# Fake Benefit?



## romi79_2008 (Jan 22, 2010)

I`ve been lately looking into benefit blushes, they look lovely and I want to try some( a little late I know)In my country they cost around 45$ so I`ve been looking on ebay
And they have very nice prices, starting from 9$ with free international shipping 
	

	
	
		
		

		
			





 this deal looks to good to be true, especially because most of the sellers are from hong kong or china and I started to wonder, did they made fake blushes? 
What do you think
Benefit Powderazzi powder set Hoola Dallas CORALista BN - eBay (item 180458740378 end time Jan-22-10 10:58:34 PST)
Benefit Dandelion Face Powder Blush Pink "Perk-Me-Up" - eBay (item 170434837705 end time Jan-22-10 15:35:38 PST)


----------



## sweetbabyblue (Jan 22, 2010)

I haven't looked at the links yet, but I know for sure that fake Benefit products do exist on ebay.
I would suggest getting them off the Benefit website, it's cheaper, they post worldwide and the shipping seems pretty reasonable (also free if you spend $115 or more). Plus they have free gifts and samples!


----------



## Junkie (Jan 22, 2010)

Neither of those sellers have any feedback - that right there is a deal breaker for me! And they're using stock photos - atleast take real ones.


----------



## Candy Christ (Jan 22, 2010)

Benefit isn't that cheap anywhere. Not even nine dollars for a Benefit blush is way too good to be true, and what Junkie said, no feedback and stock photos. Stock photos = definite no no.


----------



## romi79_2008 (Jan 23, 2010)

yes, exactly what i was thinking too, I just wanted to know if anyone actually saw/bought fake benefit


----------



## Teex (Jan 24, 2010)

I've bought a fake Benefit Coralista. The seller had over 2000 feedback and not even 5 negative ones claiming they were fake. I've seen people claim products sold in department stores (Chanel, Lancome ect.) were fake, so I thought my odds were pretty good. 
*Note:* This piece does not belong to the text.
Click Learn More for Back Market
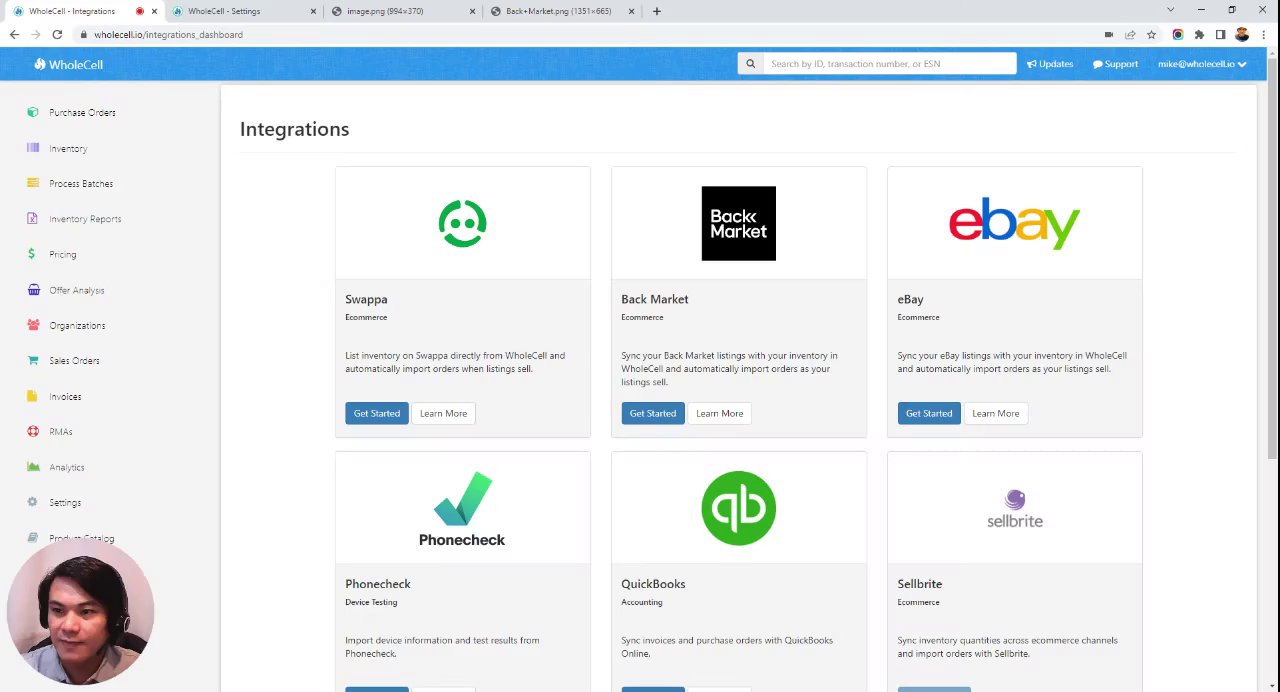The image size is (1280, 692). click(x=719, y=413)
The packaging was really believable. But the product itself was a glitter bomb. I wouldn't risk it. Try ACW or Strawberrynet.


----------



## SakurasamaLover (Feb 1, 2010)

There's a ton of fake Benefit on eBay sadly. 

If the seller has a real photo and you have a good eye you can compare them with photos from Benefit and Sephora because the fakes aren't that good. Look into small details and finish. (I'm talking about the powder box)


----------



## jad3 (Feb 3, 2010)

Hmm I've seen cheap Benefit on ebay, but its so hard to tell if theyre fakes as the sellers use stock photos or the product looks identical. I wanted to buy some posietint as it seemed too good to be true :s


----------



## musicalhouses (Feb 23, 2010)

I do believe there is actually fake Benefit on ebay. It used to all be genuine, but it's not anymore.
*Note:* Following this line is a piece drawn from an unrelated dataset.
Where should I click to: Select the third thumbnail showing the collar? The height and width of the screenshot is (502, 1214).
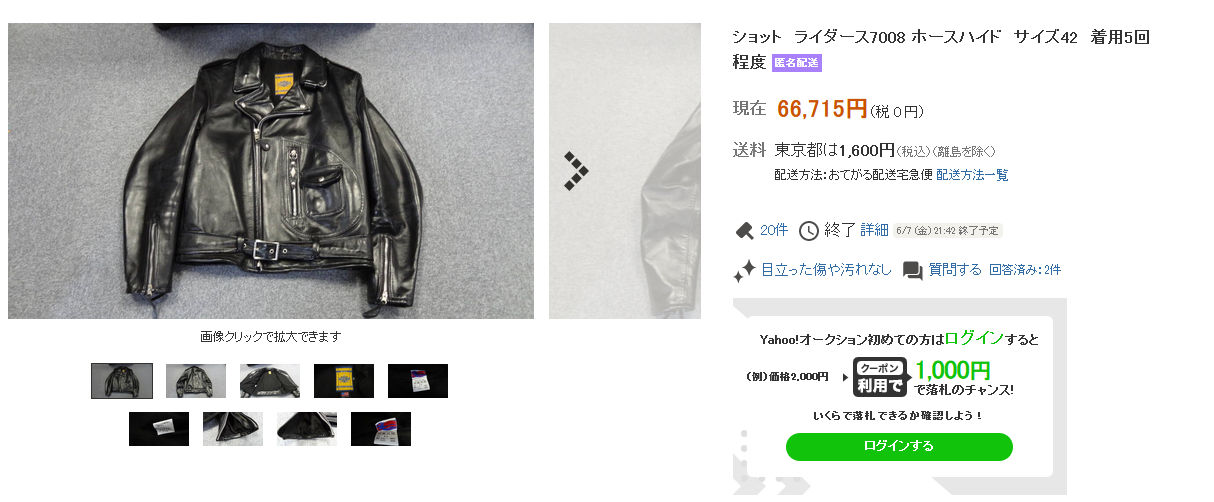270,381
This girl's blog has a post on it: How to spot a fake Benefit  Lululabella’s Blog

I guess the same rules we use when evaluating MAC sellers can also be used for evaluating Benefit sellers. A lot of these sellers have copious amounts of the same blushes, and they're selling them for dirt cheap. I wouldn't touch any of those with a 10-foot pole.


----------



## Vanistar (Feb 23, 2010)

Do you Know this seller in Ebay* Keelykeely2009*?. He sells Erase paste concealer very cheap. It's very weird..


----------